Super Tuesday Postmortem: Massachusetts Edition
For the second time this week, Massachusetts residents prepared for a major event, only to be left confused and alone after it ended. The national news outlets are packing up their live trucks and are headed to the March 4 primary states, while we’re left with the memories of our brief time in the sun.
After the jump, we try to make sense of what the electorate was thinking.
The voters who waited in lines that went on for blocks to hear Barack Obama speak on Monday night must have come from inside Rt. 128. Despite the endorsements from every major player in the Kennedy clan and Gov. Deval Patrick, Hillary Clinton won the majority of Massachusetts’ democratic delegates with 56 percent of the vote to Obama’s 41 percent.
The few local politicians who supported Clinton took the opportunity to gloat at a rally last night.
“Those are the show horses; we are the work horses,” said [House Speaker Sal] DiMasi[.] “It was the people and the volunteers at the grass roots, not the political celebrities, who decided this election.”
celebrities supporters remained audaciously hopeful.
“I congratulate Sen. Clinton and all her supporters,” said [Gov.] Patrick. “I am looking forward to continuing my support of Sen. Obama in the weeks ahead.”
Clinton owes a great deal of her success in Massachusetts to the state’s female voters, claiming 17 percent more women than Obama. Nationwide, Obama did well with black female voters, but they make up only 3 percent of Massachusetts’ female voting block.

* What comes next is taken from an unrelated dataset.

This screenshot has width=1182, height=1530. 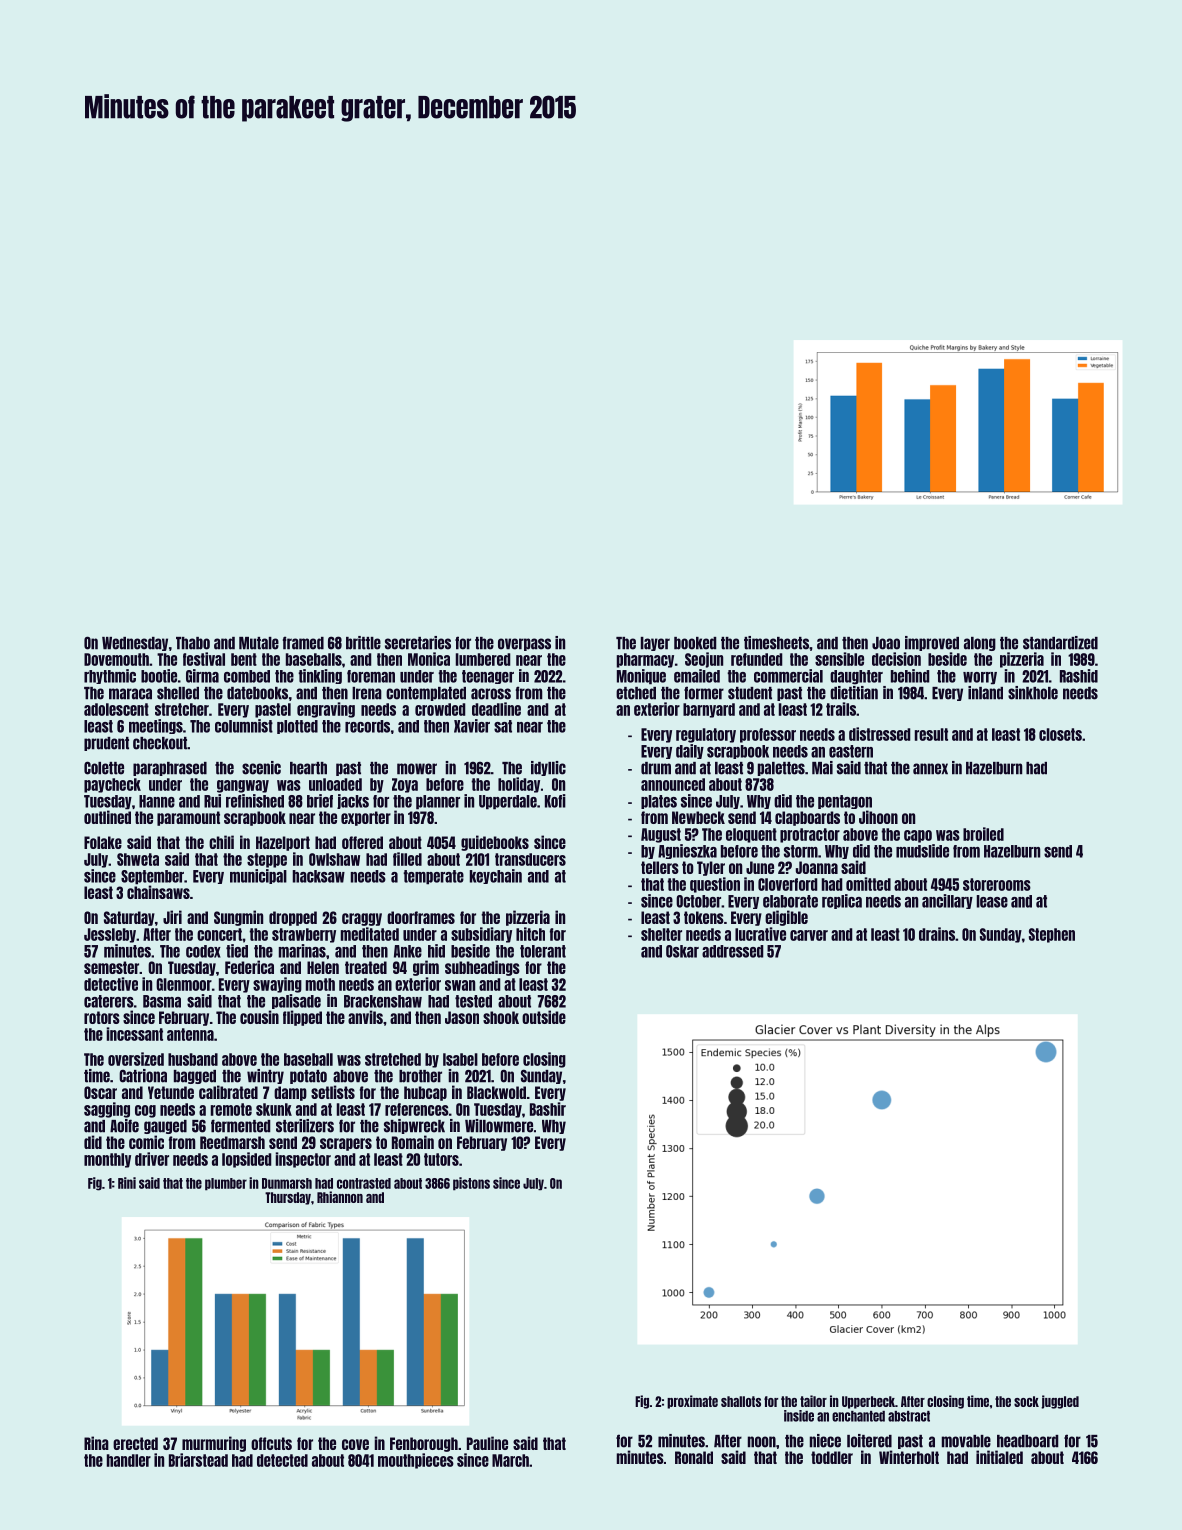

Turning to the GOP, Mitt Romney delighted in casting a ballot for himself in Belmont.
“That’s pretty fun,” he said. “First time I’ve ever voted for myself for president.”
Mitt wasn’t the only Republican in Massachusetts to vote Romney. He scored a double-digit victory over John McCain with 51 percent of the vote to 41 percent for the Arizona senator. In a night that featured more embarrassment than jubilation for the Romney campaign, the double-digit victory on his home turf silenced those who thought McCain had a shot at winning the Bay State.
We imagine the real kerfuffle will start when the Ron Paul supporters inundate the Globe with hate mail once they notice the town-by-town breakdown in the print edition claims Paul won Boylston, while the online edition calls it a win for Romney.
So, after two weeks of hype and expectations, we got status quo. It would have been nice if that other big event had turned out like that.